Tutto preso dai suoi pensieri che lo stavano occupando ormai giorno e notte aveva trascurato l’ambiente attorno a sé. Non si poteva dire che fosse un porcilaio, ma poco ci mancava. A qualcuno dei suoi conoscenti poteva andare bene, perché anche lì si trovava qualcosa da raspare su. Bastava non storcere tanto il naso! Ma non era aria per lui, lui aveva bisogno di ossigeno, di aria libera sulle cui ali avrebbe potuto viaggiare e muoversi da un continente all’altro. Respirare in grande, a pieni polmoni! Che sogno! Sogno!?
Respirare! Ecco qual’era il segno che aspettava: il respiro! Tutti per vivere hanno bisogno di respirare! Bastava trovarne tanti e lì, soprattutto se messi tutti vicini vicini: avrebbe trovato modo di pascolare saltabeccando dall’uno all’altro senza fare tanta fatica! Il loro respiro sarebbe stato il nutrimento del suo respiro.
Che meraviglia! E tutto senza dannarsi nella ricerca spasmodica di trovare quell’habitat che gli avrebbe permesso di continuare a vivere. Eureka!

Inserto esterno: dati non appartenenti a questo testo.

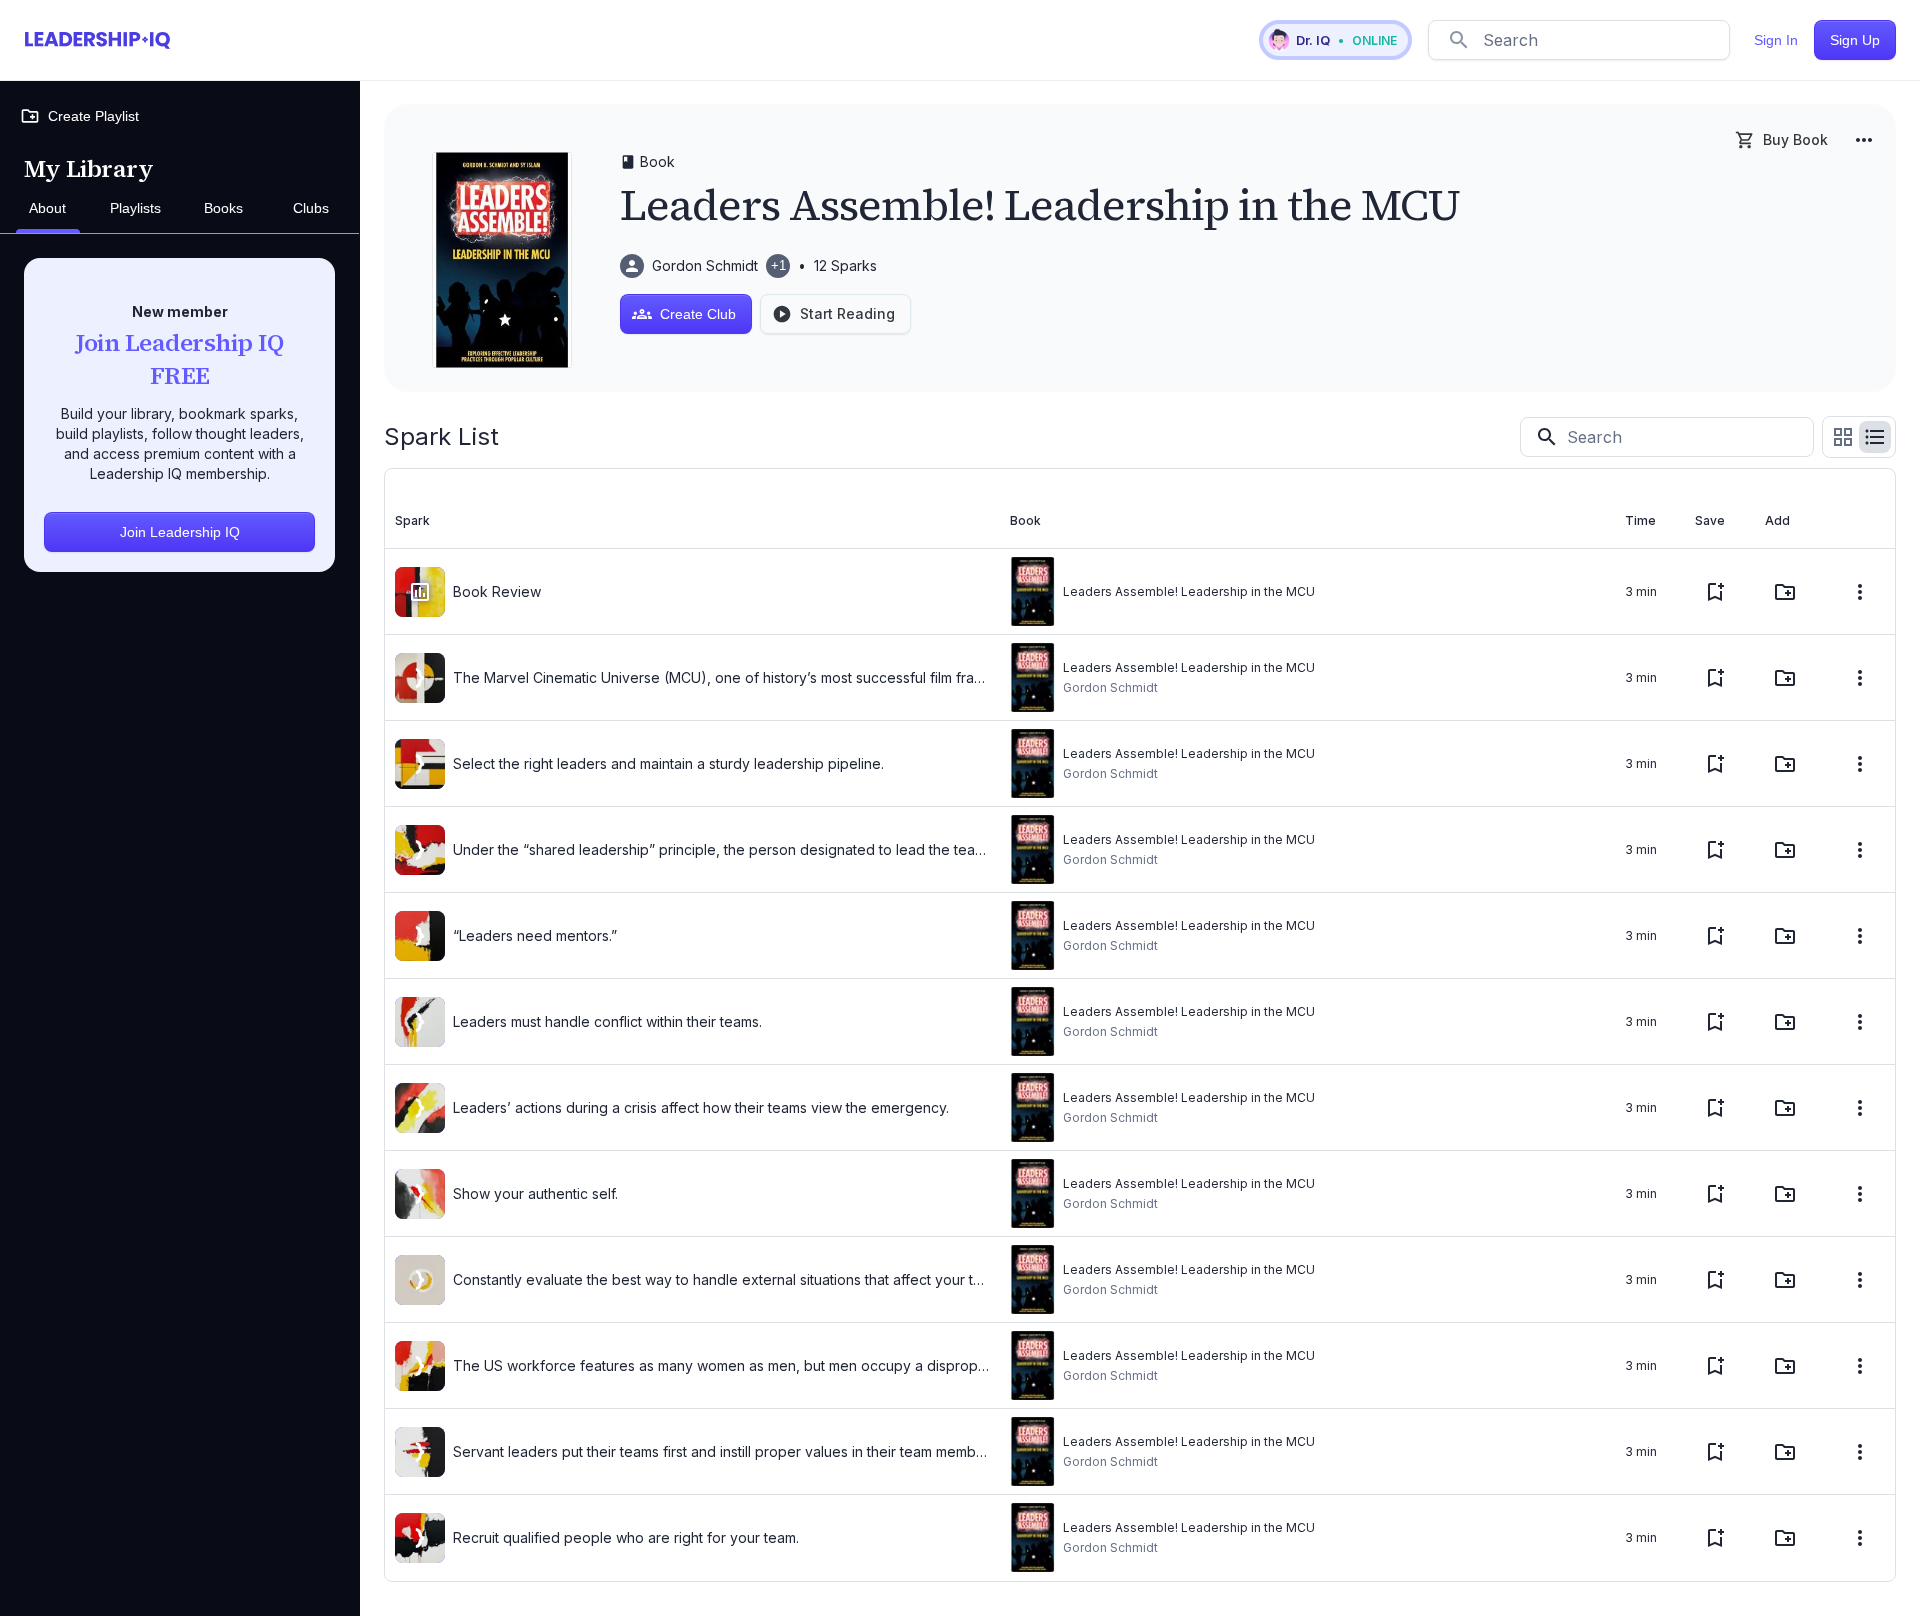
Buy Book (1795, 139)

Certo che gli passò per la mente che tutto quel ben di Dio (“Dio mi perdoni ancora una volta per averlo nominato invano”, si disse genuflettendosi e battendosi il petto) sarebbe un giorno terminato. Né più né meno di come terminano tutte le cose terrene. Ma intanto avrebbe continuato a vivere e alla grande … e poi ci sarebbe stato un altro spillover, un’altra mutazione e un’altra avventura sarebbe cominciata.
Così il Coronavirus fece uno studio approfondito non solo riguardo al veicolo che gli avrebbe permesso di viaggiare indisturbato, cullato dalle goccioline di saliva che come spruzzi di aerosol si accompagnavano a starnuti, attacchi di tosse, sputacchi vari, ma anche sul luogo dove avrebbe potuto esercitarsi.
Visto che erano caduti i principi che regolano le frontiere, che la globalizzazione aveva reificato la canzone anarchica in cui si cantava “nostra Patria è il mondo intero” (mutuata da un pensiero di L. A. Seneca (4 a.c.- 65 d.c.), anche se quel filosofo romano intendeva tutt’altro che elogiare l’anarchia, anzi raccomandava di non correre qua e là agitandosi in continui spostamenti, indizio di una poca tranquillità interiore) e che tutti, ma proprio tutti, sentivano il bisogno di assembrarsi, di stare appiccicati l’un l’altro, forse per paura della solitudine, i luoghi furono presto trovati.
Il resto è Storia.
(*) Spillover, L’evoluzione delle pandemie, di David Quammen (Adelphi Ed.)